:: 資料抜粋 ::
•••

Vol.480 09年11月28日 週刊あんばい一本勝負 No.475


文化暴走族のあんちゃん

秋田駅の東側に秋田大学がある。そこから太平山のみえる方角を目指してまっすぐに歩いていくと秋田大学医学部やノースアジア大学に至る。秋田市駅東はいわば大学街といっていい地域である。その一角にわが無明舎出版も位置している。秋田駅から裏通りを抜けて秋田大学まで歩き、そこから医学部に至るまでの通りを、私は勝手に「手形大学通り」と読んでいるのだが、その大学通りに異変が起きている。

散歩で通るたびに驚くのだが、地方都市のありきたりな風景と化した空き店舗に変わって、猥雑で熱気あふれる小汚い店(失礼!)がやたらと増えつつあるのだ。若者たちが起業した古着屋や喫茶店、アクセサリーや画廊、ラーメン屋やデザイン工房などである。背景には単なる起業ブームだけではなく、不況による就職難も大きく影響しているのだろう。しかし、まあこの時期に、まるで雨後の筍のごとく、大学通りは若者たちの起業店舗だらけなのである。

思い起こせば40年前、私自身もこの大学街で古本屋と企画イベントの店・無明舎を旗揚げした。その当時は起業なんて気の利いた言葉はなかったが、就職しない生き方のはしり、ドロップアウトである。そうした経緯があるので、彼ら起業家には愛着以上のものを感じるのだが、一抹の不安も覚える。少しでも長く持続するお店や、その小さなお店をステップに大きな夢を花咲かせる人が出てほしいのだが、今の若者の共通した特徴なのかもしれないが、「なりふりかまわぬガムシャラさ」は、彼らの店舗からはほとんど感じられない。

•••

:: 抽出項目 ::
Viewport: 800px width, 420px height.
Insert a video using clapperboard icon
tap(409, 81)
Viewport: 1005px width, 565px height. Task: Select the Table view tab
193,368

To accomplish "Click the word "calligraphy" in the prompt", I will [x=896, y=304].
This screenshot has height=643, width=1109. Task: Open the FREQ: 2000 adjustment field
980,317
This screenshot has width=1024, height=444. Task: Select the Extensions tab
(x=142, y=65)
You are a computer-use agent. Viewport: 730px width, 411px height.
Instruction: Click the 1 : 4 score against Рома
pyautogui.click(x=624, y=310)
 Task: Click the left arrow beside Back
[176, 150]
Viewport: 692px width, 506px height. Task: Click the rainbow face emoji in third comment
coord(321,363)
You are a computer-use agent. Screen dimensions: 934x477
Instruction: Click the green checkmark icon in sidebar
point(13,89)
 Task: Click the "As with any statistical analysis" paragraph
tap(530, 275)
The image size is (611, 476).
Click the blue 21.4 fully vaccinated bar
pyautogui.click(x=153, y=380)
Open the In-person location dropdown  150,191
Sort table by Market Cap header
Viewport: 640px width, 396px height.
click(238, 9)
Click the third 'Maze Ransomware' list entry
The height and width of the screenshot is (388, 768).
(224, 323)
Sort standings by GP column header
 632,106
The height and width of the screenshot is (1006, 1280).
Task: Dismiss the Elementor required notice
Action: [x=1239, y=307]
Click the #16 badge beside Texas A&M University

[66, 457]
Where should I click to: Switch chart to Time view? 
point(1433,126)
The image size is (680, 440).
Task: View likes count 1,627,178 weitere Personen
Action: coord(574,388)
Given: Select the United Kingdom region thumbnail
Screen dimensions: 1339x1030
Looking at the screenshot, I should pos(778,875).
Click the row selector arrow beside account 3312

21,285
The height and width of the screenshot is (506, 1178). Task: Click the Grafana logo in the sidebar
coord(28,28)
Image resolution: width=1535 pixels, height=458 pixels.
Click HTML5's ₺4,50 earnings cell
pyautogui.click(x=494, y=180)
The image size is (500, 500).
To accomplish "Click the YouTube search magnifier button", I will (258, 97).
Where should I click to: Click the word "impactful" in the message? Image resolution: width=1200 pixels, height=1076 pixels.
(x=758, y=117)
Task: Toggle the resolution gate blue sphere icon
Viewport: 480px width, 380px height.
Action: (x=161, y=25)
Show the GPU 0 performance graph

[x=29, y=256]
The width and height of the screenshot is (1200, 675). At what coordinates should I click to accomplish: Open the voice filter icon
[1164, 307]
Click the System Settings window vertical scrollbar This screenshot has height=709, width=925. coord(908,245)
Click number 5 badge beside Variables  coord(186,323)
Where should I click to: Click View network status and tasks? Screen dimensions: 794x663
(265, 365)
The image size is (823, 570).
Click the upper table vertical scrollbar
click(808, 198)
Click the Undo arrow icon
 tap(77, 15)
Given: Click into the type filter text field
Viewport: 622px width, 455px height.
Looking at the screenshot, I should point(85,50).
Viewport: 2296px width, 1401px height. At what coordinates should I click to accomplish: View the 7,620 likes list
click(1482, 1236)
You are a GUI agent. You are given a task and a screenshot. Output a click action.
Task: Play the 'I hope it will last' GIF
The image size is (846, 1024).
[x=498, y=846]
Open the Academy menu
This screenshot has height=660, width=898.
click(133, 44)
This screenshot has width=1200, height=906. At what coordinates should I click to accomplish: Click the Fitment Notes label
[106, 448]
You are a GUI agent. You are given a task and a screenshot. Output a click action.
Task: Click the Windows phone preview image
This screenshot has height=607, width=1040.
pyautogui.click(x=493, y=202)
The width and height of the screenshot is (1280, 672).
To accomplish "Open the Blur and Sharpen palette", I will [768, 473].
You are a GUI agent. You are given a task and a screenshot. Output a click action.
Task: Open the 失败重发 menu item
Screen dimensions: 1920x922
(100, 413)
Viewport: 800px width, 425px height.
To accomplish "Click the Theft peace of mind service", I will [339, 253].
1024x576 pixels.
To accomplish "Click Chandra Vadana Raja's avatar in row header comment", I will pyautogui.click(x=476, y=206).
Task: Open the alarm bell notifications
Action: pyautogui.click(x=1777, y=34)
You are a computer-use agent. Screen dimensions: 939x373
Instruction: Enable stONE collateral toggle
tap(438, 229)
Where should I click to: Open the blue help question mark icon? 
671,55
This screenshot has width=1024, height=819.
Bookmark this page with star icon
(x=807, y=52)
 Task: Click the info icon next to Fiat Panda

•••

:: 作業指示 ::
1. コラムの「散歩で通るたびに」で始まる段落を、主な事実を残して短く書き直してください。
2. コラムのうち、「Vol.480 09年11月28日 週刊あんばい一本勝負」から始まって「からはほとんど感じられない。」までを、一字も変えずに書き写すこと。
項目は、このコラムとは別の出典から採ったものである。

:: 解答 ::
1. 大学通りでは、ありきたりな空き店舗に代わって、猥雑で熱気あふれる店が雨後の筍のように増えている。若者が起業した古着屋、喫茶店、アクセサリーの店、画廊、ラーメン屋、デザイン工房などだ。背景には起業ブームだけでなく、不況による就職難もあるのだろう。

2.
Vol.480 09年11月28日 週刊あんばい一本勝負 No.475


文化暴走族のあんちゃん

秋田駅の東側に秋田大学がある。そこから太平山のみえる方角を目指してまっすぐに歩いていくと秋田大学医学部やノースアジア大学に至る。秋田市駅東はいわば大学街といっていい地域である。その一角にわが無明舎出版も位置している。秋田駅から裏通りを抜けて秋田大学まで歩き、そこから医学部に至るまでの通りを、私は勝手に「手形大学通り」と読んでいるのだが、その大学通りに異変が起きている。

散歩で通るたびに驚くのだが、地方都市のありきたりな風景と化した空き店舗に変わって、猥雑で熱気あふれる小汚い店(失礼!)がやたらと増えつつあるのだ。若者たちが起業した古着屋や喫茶店、アクセサリーや画廊、ラーメン屋やデザイン工房などである。背景には単なる起業ブームだけではなく、不況による就職難も大きく影響しているのだろう。しかし、まあこの時期に、まるで雨後の筍のごとく、大学通りは若者たちの起業店舗だらけなのである。

思い起こせば40年前、私自身もこの大学街で古本屋と企画イベントの店・無明舎を旗揚げした。その当時は起業なんて気の利いた言葉はなかったが、就職しない生き方のはしり、ドロップアウトである。そうした経緯があるので、彼ら起業家には愛着以上のものを感じるのだが、一抹の不安も覚える。少しでも長く持続するお店や、その小さなお店をステップに大きな夢を花咲かせる人が出てほしいのだが、今の若者の共通した特徴なのかもしれないが、「なりふりかまわぬガムシャラさ」は、彼らの店舗からはほとんど感じられない。